Un coladero de talento y recursos

Tomado de: www.lainformacion.com

No es posible tasar una vida, pero sí la diferencia de jugársela de una punta a otra del país. Los sanitarios que combaten en la primera línea contra la Covid sufren una brecha de hasta 14.000 euros brutos al año, en función de si forman parte de la plantilla del País Vasco o de Murcia. Si se cuentan los complementos, la desigualdad es aún mayor. La realidad pesa: España es uno de los países menos atractivos del panorama europeo para los especialistas. Los facultativos españoles han hecho frente a uno de los azotes más agresivos del virus con una plantilla ajustada y sueldos que, en el mejor de los casos, apenas superan la mitad del que perciben sus homólogos franceses, británicos y alemanes.

Las remuneraciones más bajas, con los facultativos murcianos a la cola, las reciben los médicos de Extremadura, Andalucía, Castilla y León y Madrid. Mientras que, entre las cinco regiones que peor pagan a sus residentes, también se cuenta Cataluña. Las seis CCAA donde los sanitarios perciben los salarios más bajos han tenido que hacer frente al 70% de los contagios de todo el país. La proporción coincide en el caso de las muertes. En sus territorios, se han vivido algunas de las situaciones más críticas de la epidemia. También dentro de sus límites, los sanitarios han encabezado las protestas más secundadas.
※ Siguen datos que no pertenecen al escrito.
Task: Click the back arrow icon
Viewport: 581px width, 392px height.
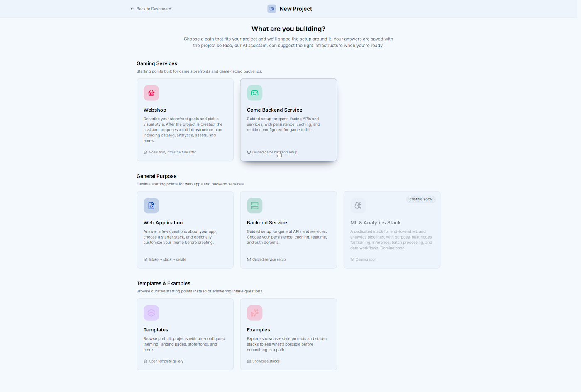Action: [x=132, y=9]
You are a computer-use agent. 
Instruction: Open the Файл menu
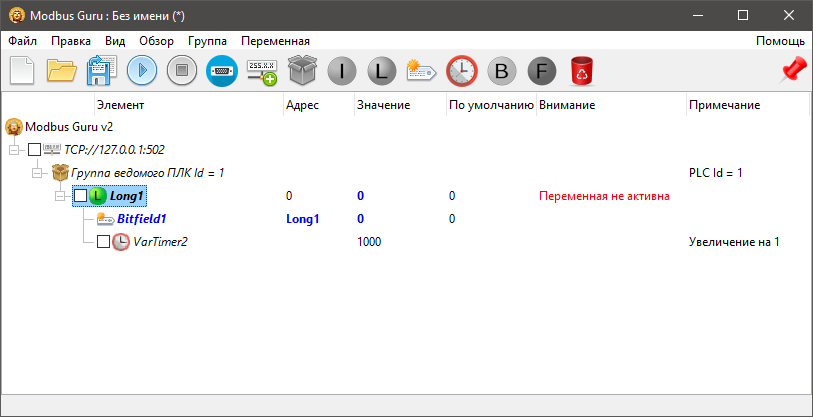coord(23,41)
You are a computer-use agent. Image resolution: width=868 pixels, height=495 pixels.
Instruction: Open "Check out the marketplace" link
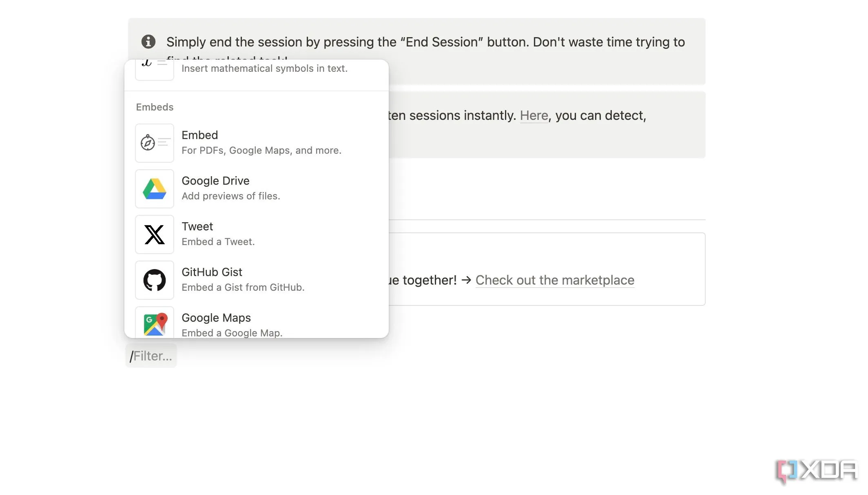click(555, 280)
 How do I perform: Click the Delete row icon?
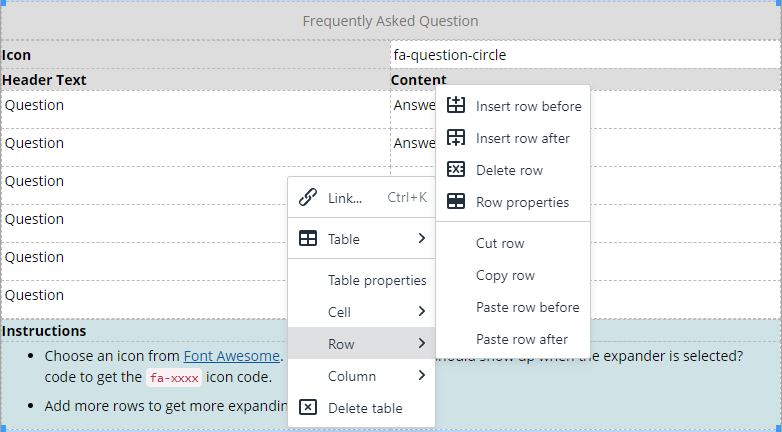(x=456, y=169)
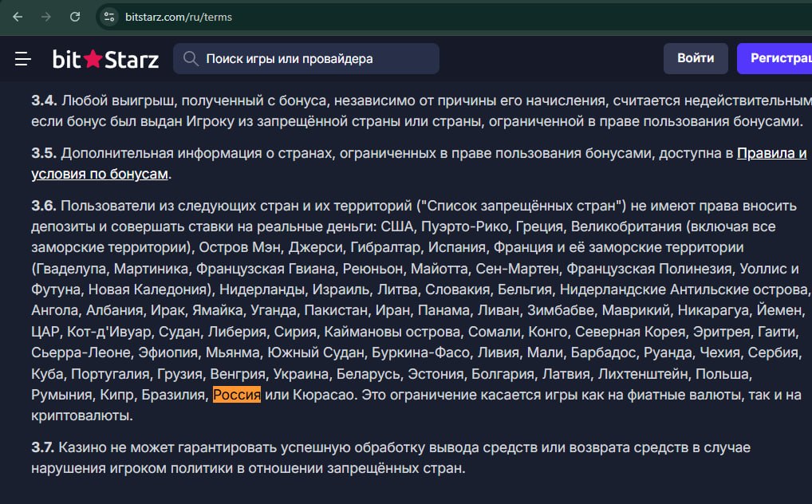Click the Войти button

coord(695,58)
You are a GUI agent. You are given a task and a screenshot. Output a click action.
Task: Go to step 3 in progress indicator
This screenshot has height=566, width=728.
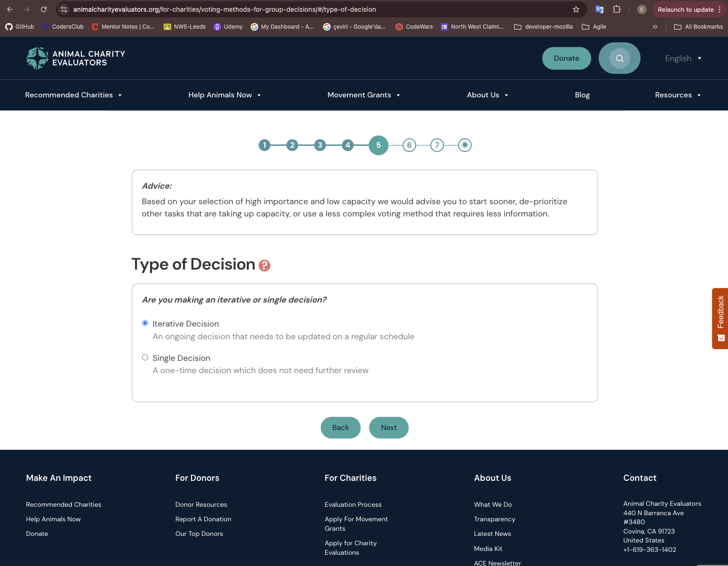click(x=320, y=145)
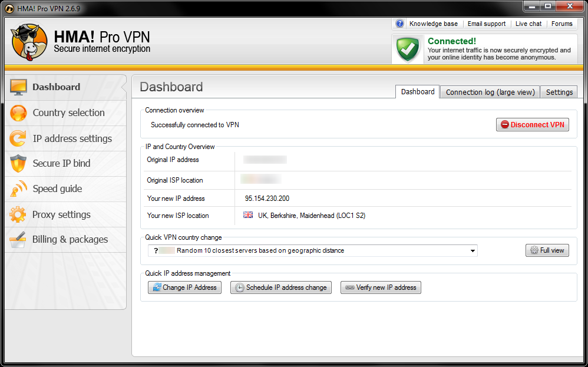Click Schedule IP address change button
Screen dimensions: 588x367
[x=281, y=287]
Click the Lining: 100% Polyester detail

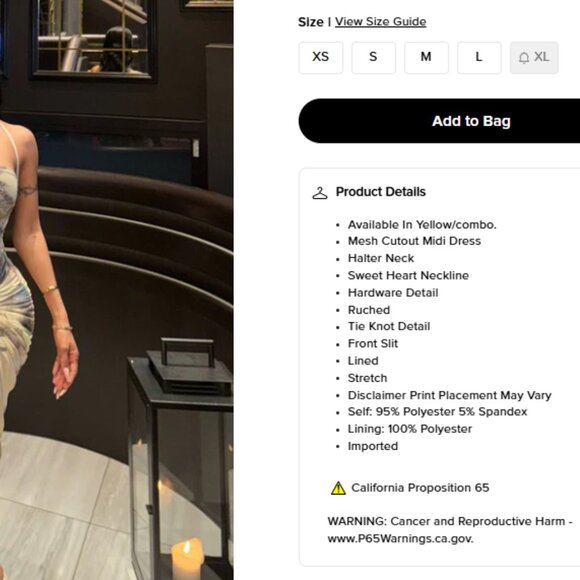410,429
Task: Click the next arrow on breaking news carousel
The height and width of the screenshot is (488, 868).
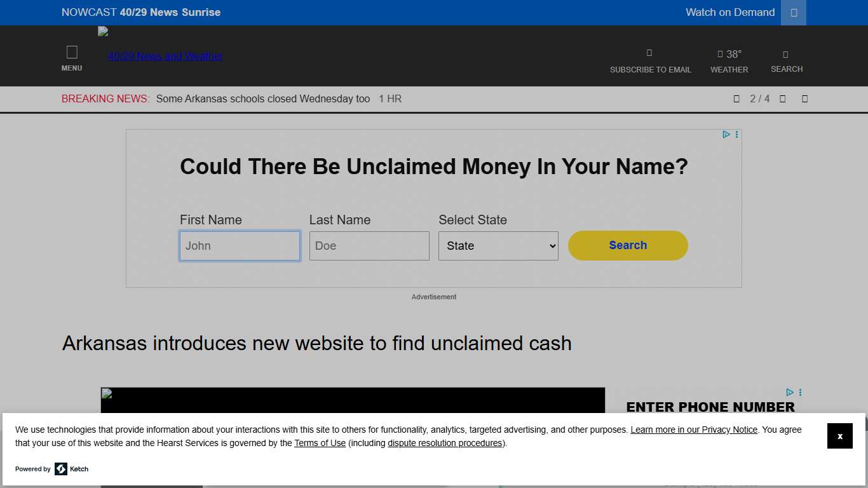Action: 782,98
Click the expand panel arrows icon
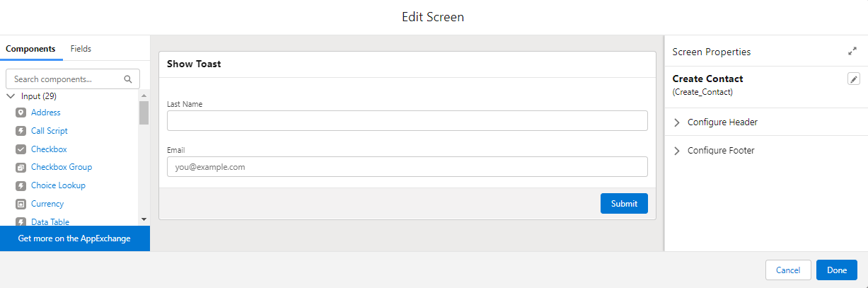868x288 pixels. [852, 52]
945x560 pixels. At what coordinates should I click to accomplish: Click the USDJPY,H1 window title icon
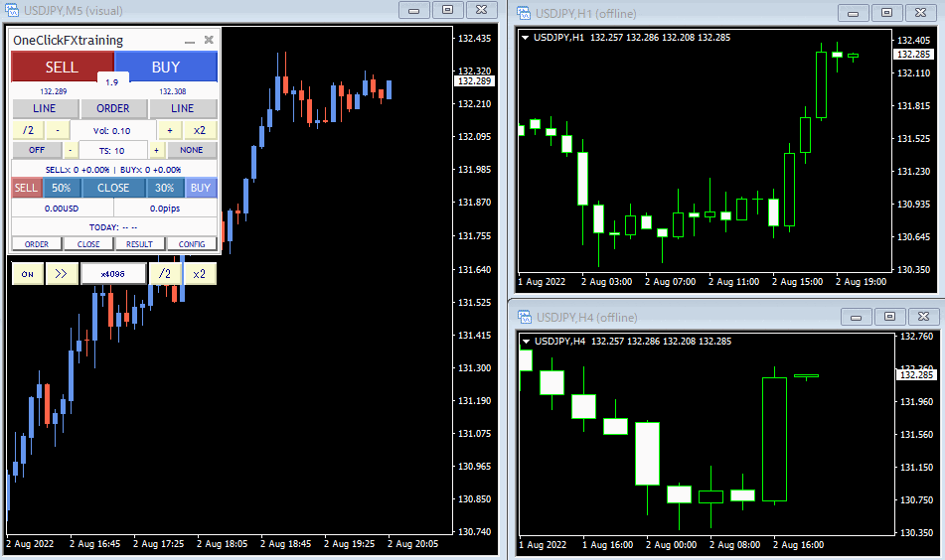(524, 13)
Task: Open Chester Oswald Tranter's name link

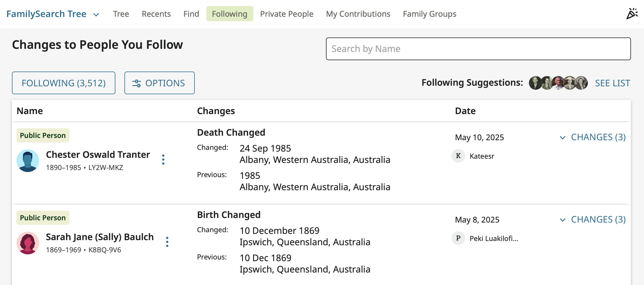Action: coord(98,155)
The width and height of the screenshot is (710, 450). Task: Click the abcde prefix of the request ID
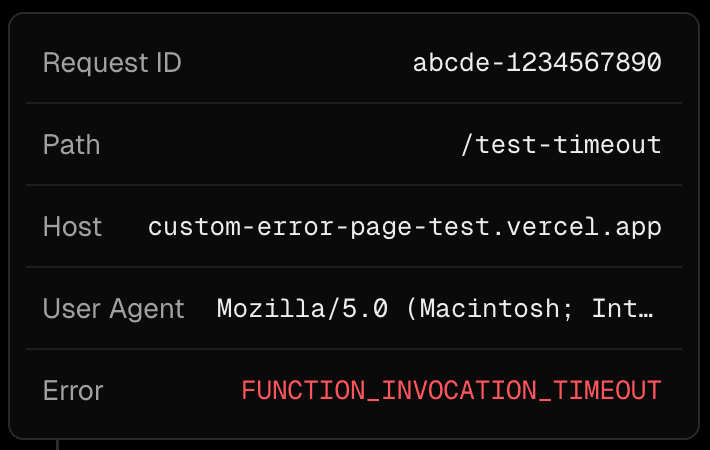(x=450, y=63)
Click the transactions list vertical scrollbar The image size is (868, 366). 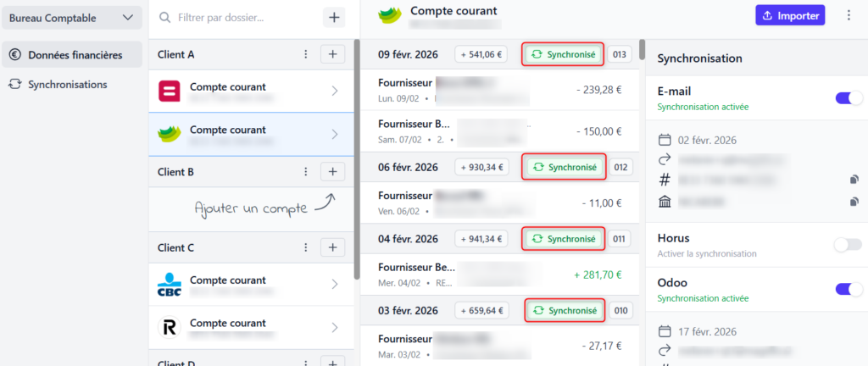(x=643, y=47)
El Sistema Nacional de Salud (SNS) lleva años salvando los muebles en materia de inversión. «Igual que se acumulan reservas de combustible o una serie de materiales de Defensa que no se usan, la Sanidad debe asumir que se pueden dar imprevistos y gestionar un prudente exceso de capacidades». La que habla es Mónica Melle, profesora titular de Economía en la Universidad Complutense de Madrid y miembro de la Junta Directiva de Economistas Frente a la Crisis. «Igual que existe una Unidad Militar de Emergencias, el país debe plantearse una institución similar en el ámbito asistencial. Ha quedado demostrado que las crisis y las pandemias suceden».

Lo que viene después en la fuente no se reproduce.